CVE-2021-24947: 
WordPress vulnerability analysis and mitigation

The RVM (Responsive Vector Maps) WordPress plugin before version 6.4.2 contained a security vulnerability identified as CVE-2021-24947. The vulnerability was discovered by Krzysztof Zając and publicly disclosed on January 6, 2022. This security issue affected the plugin's file handling functionality, specifically impacting websites running versions prior to 6.4.2 (WPScan).

The vulnerability stems from improper authorization mechanisms, missing CSRF checks, and inadequate validation of the rvmuploadregionsfilepath parameter in the rvmimportregions AJAX action. The vulnerability has been assigned a CVSS score of 7.7 (High) and is classified under CWE-552. The technical implementation flaw falls under the OWASP Top 10 category A1: Injection (WPScan).

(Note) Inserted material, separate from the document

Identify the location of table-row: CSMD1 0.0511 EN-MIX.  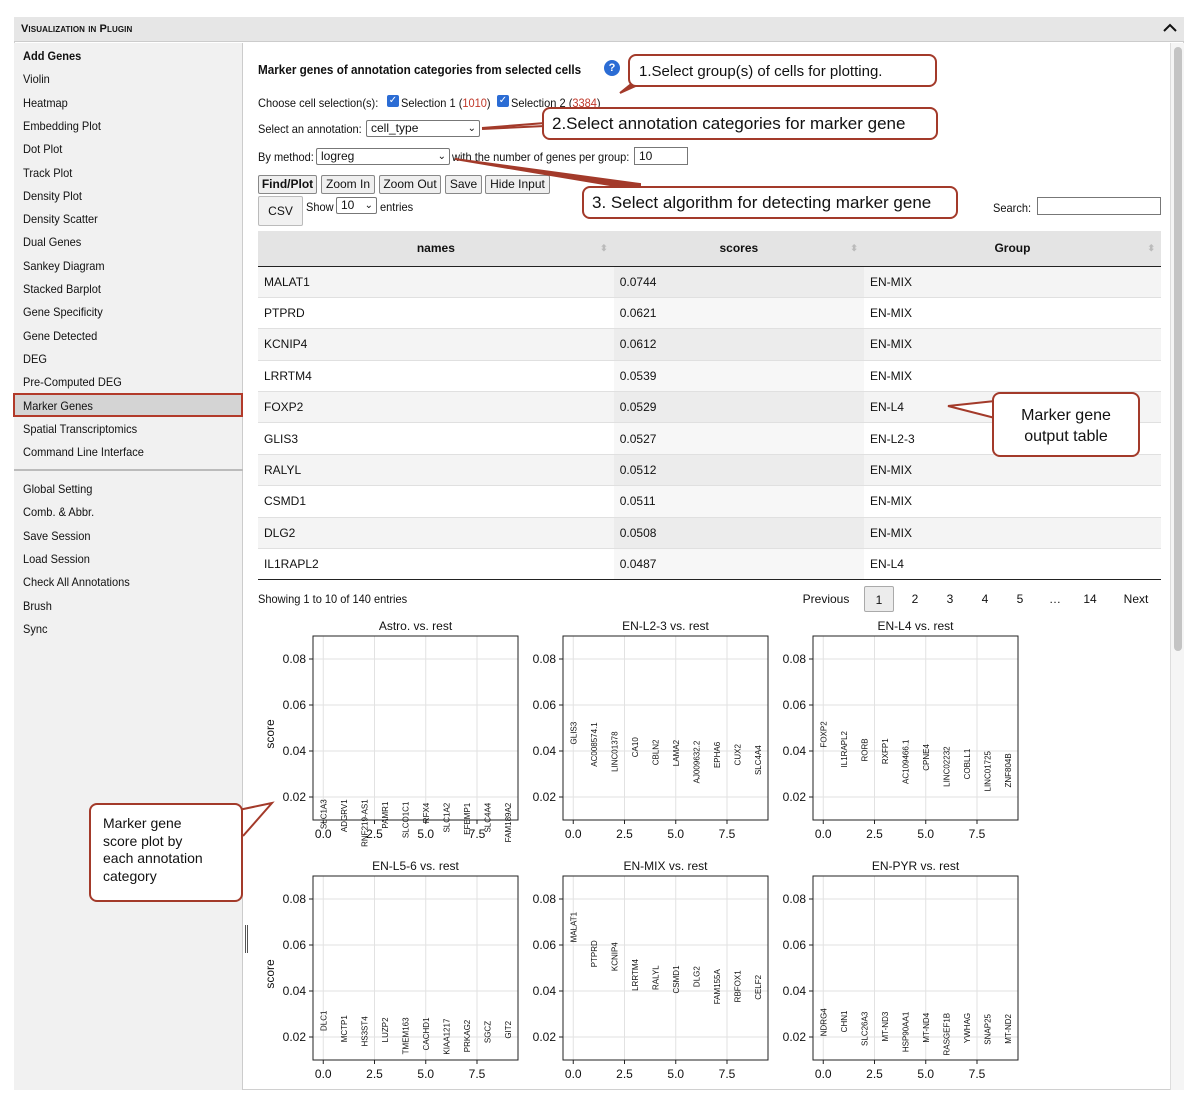
(710, 502).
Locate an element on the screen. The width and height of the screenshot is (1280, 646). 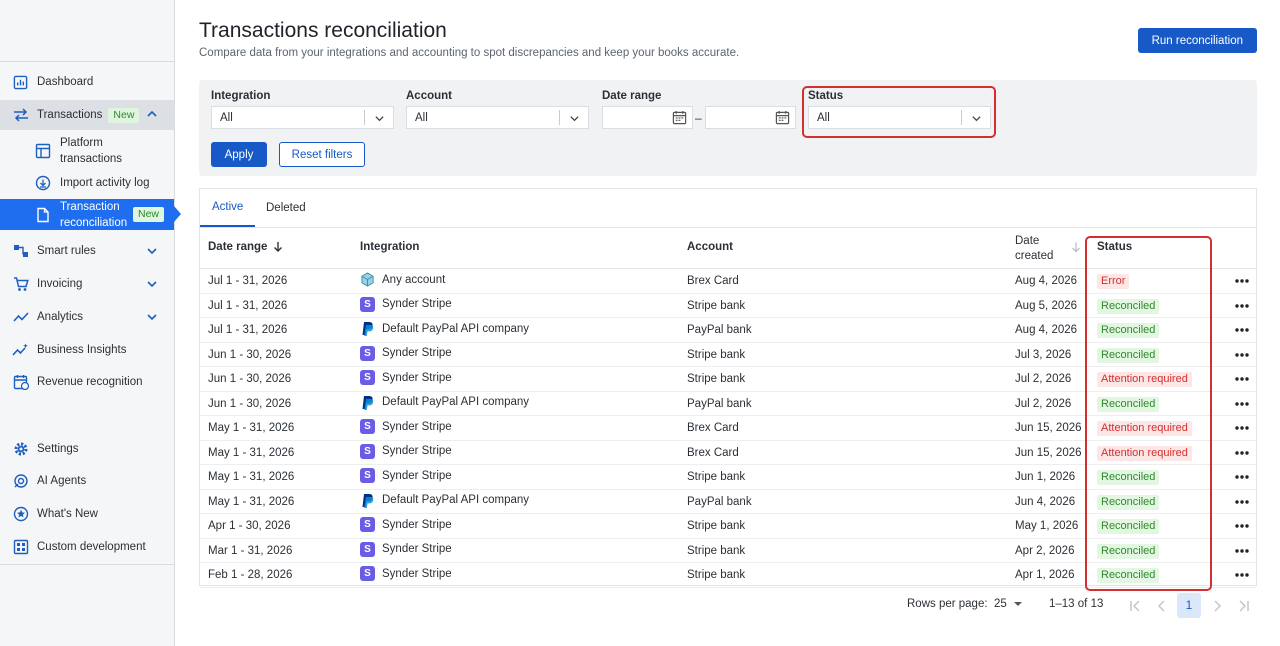
download-circle-icon is located at coordinates (43, 183).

The security flaw allows any authenticated user, including those with minimal privileges such as subscribers, to read arbitrary files on the web server. This could potentially lead to unauthorized access to sensitive server files and information disclosure (WPScan, MITRE).

The vulnerability has been patched in version 6.4.2 of the RVM WordPress plugin. Website administrators running affected versions should immediately upgrade to version 6.4.2 or later to mitigate this security risk (WPScan).